La variation mélancolique du Prince confirme son impuissance à vivre, bien qu’il le veuille de toutes ses forces, mais quoi qu’il fasse, il sait qu’il échouera. Ses lignes étirées, ses cambrés désaxés, expriment à la fois la douleur et l’impossibilité de prendre la vie à bras le corps. Le Prince est en même temps si léger, qu'on a peine à croire à sa réalité.
Ensuite, lorsqu’il tente malgré tout de se mêler à la joyeuse cour et aux jeunes filles gracieuses, le simple bras posé par Rothbart sur lui le cloue sur place, comme si l’interdit, le tabou lui étaient dictés par son inconscient.
Le pas de trois arrive comme une bouffée d’air, magnifiquement dansée par une Marine Ganio pétillante à souhait, une Aubane Philbert pleine d’ardeur et un Arthur Raveau à la superbe élévation.
La danse des coupes est enlevée avec panache, et le premier acte s’achève sur un prince qui symboliquement, avec son l’arbalète, est invité à prendre sa vie en main. Quel désir vise-t-il ?
Acte 2
Mais lorsqu’Odette/Park entre en scène, Siegfried est en plein rêve. Et dans ce songe, la cygne-reine qui ne sera jamais à aucun moment une femme, est son double féminin : Sae Eun est tellement irréelle, d’une fragilité si absolue, qu’elle pourrait à tout moment disparaître en fumée. Toute dévouée à ses cygnes lyriques et plaintifs, elle ne croit en rien, car tout est perdu d’avance, et c’est ce que raconte le pas de deux : le drame se refermera impitoyablement sur le prince et son rêve évanescent.
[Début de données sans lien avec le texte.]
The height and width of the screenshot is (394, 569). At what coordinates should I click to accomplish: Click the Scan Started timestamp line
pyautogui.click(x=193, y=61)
Et c'est bien ce fatum que Tchaikowsky avait en tête quand il écrit la partition : " C'est le fatum, cette force du destin qui nous interdit de goûter le bonheur (...) qui reste suspendue comme une épée de Damoclès et sans répit nous empoisonne l'âme. S'il ne nous reste que la résignation et la tristesse, il est alors préférable de tourner le dos à la réalité et de se laisser aller au rêve."
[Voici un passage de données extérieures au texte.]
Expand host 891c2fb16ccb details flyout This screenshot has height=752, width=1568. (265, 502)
Dans ce contexte, la coda d’Odette est un summum de désespoir, dont l’intensité gagne le spectateur et le cloue sur place. Il est surprenant qu’après une danse tout en retenue, en lyrisme, en apesanteur, cette coda montre cet oiseau-rêve qui se débat de toutes ses forces pour échapper à son destin, dans un dernier sursaut d’énergie, tout en sachant que cela ne servira à rien. Là encore, la métaphore est magnifique.
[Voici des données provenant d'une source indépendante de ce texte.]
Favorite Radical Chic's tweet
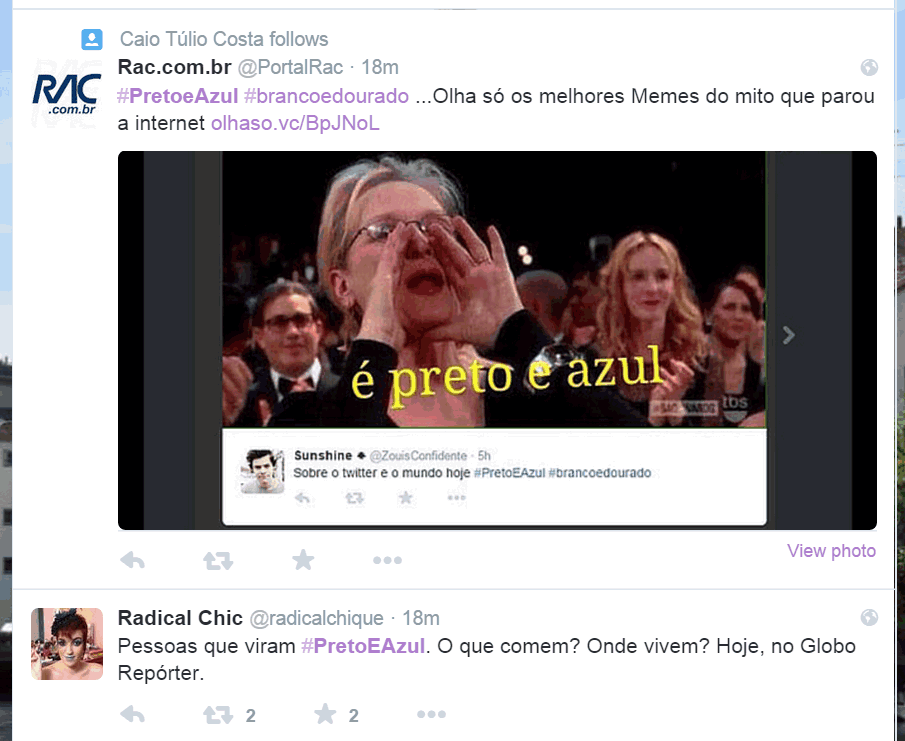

L’acte III offre un beau moment de danse pleine d’énergie ; on réalise une fois de plus que ce n’est pas la chorégraphie qui doit être intéressante, mais ce qu’en font les interprètes. Et ce dimanche après-midi, on est gâté : je retiens surtout la poésie de la Czardas, l’énergie de la danse espagnole, et la gaité sautillante de la danse napolitaine menée une Millet-Maurin enjouée à laquelle Manuel Garrido donne la réplique. Quant aux fiancées, quelle grâce ! J’aurais pu les suivre toutes les 6 sur scène encore de longues minutes, tant j’étais émerveillée par la fluidité de leurs mouvements, la gracilité et la féminité de leur danse. Et c’est si bien dansé que lorsque Odile arrive, personne n’est préparé au drame qui va suivre :
Dès qu' Odile entre en scène, quelque chose vénéneux se faufile dans la fête, mais à peine palpable, car il règne aussi une forme d’insouciance qui rendra d’autant plus tragique le dénouement de cet acte. Pablo Legasa a dansé sa variation avec un brio exceptionnel. Ses sauts incisifs, tranchants comme des faux, annoncent la mise à mort symbolique du prince. Lequel, au contraire, pense avoir enfin trouvé la clé pour vivre : sa variation montre une ardeur, une joie, une libération qui en font en pendant magnifique à la variation de l’acte 1. Les sauts s’envolent, tandis qu’à l’acte 1, il ne pouvait prendre son envol ; ce n’est pas seulement le sentiment amoureux qui l’anime, mais aussi la joie de se sentir vivant, vibrant, ayant enfin trouvé les clés de la liberté ; Il sait enfin qui il est, et se sent enfin légitime pour vivre sa vie comme il l’entend. Et son désarroi est d’autant plus poignant lorsqu’il réalise que ce nouveau fantasme ne franchira pas les portes de son esprit. Le passage où d’une façon machiavélique Rothbart lui fait à nouveau jurer son amour, comme il l’avait fait à l’acte 2, est d’une perfidie absolue.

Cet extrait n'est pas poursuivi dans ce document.